[Data items]

# # # #

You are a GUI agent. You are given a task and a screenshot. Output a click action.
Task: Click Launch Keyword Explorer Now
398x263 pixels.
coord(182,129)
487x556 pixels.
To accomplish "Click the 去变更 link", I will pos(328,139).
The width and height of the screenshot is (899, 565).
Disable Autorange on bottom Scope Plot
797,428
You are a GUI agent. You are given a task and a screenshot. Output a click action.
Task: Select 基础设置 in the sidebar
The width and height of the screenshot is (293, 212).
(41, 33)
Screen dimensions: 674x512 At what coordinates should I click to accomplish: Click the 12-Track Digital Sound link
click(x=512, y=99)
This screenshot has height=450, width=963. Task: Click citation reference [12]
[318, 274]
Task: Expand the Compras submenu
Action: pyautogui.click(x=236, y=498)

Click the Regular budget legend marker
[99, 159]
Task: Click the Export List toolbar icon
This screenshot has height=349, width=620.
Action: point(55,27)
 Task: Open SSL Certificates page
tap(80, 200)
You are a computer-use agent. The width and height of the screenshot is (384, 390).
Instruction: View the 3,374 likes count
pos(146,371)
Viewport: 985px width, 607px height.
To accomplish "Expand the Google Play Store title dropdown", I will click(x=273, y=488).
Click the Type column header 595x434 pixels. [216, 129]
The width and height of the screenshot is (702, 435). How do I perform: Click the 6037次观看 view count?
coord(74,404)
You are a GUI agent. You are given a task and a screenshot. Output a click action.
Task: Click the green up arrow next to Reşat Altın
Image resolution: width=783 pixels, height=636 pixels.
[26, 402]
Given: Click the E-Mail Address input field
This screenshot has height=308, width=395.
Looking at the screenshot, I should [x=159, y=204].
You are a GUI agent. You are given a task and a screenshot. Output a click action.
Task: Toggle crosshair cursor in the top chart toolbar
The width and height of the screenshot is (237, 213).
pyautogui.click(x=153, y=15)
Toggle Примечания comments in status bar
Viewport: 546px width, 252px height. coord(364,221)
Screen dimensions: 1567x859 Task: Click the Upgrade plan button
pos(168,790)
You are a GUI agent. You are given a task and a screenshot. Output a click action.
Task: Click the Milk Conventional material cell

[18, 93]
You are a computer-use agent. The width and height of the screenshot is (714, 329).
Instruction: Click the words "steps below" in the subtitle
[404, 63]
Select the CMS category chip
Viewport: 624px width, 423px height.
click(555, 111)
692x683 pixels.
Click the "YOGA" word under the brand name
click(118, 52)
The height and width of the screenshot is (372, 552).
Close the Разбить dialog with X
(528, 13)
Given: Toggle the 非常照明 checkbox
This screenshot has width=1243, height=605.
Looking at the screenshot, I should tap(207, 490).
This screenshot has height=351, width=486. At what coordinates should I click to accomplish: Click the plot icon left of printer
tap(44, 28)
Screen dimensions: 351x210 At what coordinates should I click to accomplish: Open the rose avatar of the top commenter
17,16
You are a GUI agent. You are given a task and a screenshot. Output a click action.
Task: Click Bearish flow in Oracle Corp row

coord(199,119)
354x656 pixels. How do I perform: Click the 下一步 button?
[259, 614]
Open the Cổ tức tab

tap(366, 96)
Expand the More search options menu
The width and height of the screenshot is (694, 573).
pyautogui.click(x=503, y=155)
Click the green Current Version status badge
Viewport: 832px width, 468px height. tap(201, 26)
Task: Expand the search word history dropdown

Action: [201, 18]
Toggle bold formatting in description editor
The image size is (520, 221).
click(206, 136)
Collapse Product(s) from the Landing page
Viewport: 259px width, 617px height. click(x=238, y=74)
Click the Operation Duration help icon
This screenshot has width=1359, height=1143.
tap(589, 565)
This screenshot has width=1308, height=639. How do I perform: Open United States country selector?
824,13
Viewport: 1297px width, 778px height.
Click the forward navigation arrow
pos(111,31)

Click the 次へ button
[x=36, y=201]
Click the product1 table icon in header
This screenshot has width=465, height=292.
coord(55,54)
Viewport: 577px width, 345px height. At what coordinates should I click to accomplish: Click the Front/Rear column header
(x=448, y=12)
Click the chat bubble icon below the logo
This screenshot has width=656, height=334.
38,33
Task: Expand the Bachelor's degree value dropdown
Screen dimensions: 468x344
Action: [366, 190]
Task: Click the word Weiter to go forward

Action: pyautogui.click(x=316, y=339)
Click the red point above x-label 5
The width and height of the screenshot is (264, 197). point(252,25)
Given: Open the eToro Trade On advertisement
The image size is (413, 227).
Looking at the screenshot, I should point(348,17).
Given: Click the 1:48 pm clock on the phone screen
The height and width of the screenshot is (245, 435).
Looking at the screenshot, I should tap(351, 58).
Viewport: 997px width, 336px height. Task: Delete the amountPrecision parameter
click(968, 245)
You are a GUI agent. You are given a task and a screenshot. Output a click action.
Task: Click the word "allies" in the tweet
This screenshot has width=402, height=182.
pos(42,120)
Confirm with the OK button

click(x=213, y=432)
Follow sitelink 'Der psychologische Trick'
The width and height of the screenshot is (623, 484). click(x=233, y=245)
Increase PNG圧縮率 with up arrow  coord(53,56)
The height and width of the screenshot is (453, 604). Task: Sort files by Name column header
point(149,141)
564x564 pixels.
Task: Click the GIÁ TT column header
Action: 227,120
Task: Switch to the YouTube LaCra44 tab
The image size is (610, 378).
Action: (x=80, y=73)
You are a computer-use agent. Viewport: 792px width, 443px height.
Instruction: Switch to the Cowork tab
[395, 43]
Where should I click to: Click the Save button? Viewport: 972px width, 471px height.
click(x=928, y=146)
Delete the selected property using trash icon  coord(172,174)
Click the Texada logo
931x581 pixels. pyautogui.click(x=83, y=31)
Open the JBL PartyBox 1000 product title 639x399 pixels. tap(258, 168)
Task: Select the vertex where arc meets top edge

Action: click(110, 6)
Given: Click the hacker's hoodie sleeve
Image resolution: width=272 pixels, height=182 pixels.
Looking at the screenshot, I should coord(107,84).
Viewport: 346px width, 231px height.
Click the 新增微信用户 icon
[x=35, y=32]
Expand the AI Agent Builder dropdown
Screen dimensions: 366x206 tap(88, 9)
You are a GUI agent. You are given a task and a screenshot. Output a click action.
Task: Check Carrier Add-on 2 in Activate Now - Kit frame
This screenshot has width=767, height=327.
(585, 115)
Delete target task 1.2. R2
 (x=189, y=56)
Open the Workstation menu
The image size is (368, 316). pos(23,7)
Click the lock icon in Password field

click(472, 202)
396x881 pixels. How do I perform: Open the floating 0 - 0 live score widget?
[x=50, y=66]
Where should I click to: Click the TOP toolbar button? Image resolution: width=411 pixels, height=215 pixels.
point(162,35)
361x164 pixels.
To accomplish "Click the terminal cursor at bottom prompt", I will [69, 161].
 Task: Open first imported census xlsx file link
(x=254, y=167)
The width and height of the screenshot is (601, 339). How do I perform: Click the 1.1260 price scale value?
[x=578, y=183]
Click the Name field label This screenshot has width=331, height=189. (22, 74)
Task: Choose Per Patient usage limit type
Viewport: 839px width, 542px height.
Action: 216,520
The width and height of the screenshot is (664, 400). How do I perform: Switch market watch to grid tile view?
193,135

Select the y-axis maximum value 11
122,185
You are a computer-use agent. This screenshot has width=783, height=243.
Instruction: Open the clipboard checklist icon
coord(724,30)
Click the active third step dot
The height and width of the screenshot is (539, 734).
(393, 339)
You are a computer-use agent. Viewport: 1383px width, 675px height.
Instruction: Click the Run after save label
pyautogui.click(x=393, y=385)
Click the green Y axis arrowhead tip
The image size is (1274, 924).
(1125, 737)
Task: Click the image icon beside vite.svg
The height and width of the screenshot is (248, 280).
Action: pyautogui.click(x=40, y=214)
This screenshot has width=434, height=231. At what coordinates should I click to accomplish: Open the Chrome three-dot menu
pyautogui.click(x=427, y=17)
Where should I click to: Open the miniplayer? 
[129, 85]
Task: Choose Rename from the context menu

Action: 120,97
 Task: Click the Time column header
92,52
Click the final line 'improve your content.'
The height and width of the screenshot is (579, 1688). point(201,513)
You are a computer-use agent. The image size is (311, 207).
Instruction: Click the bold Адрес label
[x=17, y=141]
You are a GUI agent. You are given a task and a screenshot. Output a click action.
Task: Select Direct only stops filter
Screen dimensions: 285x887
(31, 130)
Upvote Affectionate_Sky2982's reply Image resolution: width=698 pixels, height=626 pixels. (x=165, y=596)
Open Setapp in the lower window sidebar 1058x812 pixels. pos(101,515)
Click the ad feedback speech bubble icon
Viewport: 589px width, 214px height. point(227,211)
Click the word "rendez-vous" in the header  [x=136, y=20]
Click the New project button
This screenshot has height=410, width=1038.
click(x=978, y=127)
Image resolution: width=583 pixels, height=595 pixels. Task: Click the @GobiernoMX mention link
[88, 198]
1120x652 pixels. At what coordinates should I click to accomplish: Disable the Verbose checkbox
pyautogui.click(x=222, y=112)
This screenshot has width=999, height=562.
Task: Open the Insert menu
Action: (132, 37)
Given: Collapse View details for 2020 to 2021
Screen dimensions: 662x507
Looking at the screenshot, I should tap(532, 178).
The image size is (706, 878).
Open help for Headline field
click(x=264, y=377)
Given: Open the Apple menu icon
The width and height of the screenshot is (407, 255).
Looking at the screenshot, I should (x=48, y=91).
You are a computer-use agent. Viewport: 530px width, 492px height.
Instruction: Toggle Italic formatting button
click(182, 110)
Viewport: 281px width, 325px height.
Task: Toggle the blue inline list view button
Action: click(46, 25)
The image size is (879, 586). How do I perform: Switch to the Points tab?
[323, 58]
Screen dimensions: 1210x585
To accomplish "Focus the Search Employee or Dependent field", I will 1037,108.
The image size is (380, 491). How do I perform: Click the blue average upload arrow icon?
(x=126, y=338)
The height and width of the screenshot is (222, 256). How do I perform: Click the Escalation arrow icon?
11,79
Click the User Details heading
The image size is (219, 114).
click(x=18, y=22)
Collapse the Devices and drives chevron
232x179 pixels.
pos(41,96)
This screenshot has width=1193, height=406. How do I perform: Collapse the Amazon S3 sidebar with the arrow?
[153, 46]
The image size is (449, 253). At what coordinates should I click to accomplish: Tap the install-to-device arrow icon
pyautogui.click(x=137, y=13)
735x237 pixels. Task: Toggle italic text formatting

# # # #

Instructions for the task:
From the records above, reproduce exactly the lines from the one with "Task: Click the word Weiter to go forward" to the one with "Increase PNG圧縮率 with", both included, and no others.

Worked solution:
Task: Click the word Weiter to go forward

Action: pyautogui.click(x=316, y=339)
Click the red point above x-label 5
The width and height of the screenshot is (264, 197). point(252,25)
Given: Open the eToro Trade On advertisement
The image size is (413, 227).
Looking at the screenshot, I should point(348,17).
Given: Click the 1:48 pm clock on the phone screen
The height and width of the screenshot is (245, 435).
Looking at the screenshot, I should tap(351, 58).
Viewport: 997px width, 336px height. Task: Delete the amountPrecision parameter
click(968, 245)
You are a GUI agent. You are given a task and a screenshot. Output a click action.
Task: Click the word "allies" in the tweet
This screenshot has width=402, height=182.
pos(42,120)
Confirm with the OK button

click(x=213, y=432)
Follow sitelink 'Der psychologische Trick'
The width and height of the screenshot is (623, 484). click(x=233, y=245)
Increase PNG圧縮率 with up arrow  coord(53,56)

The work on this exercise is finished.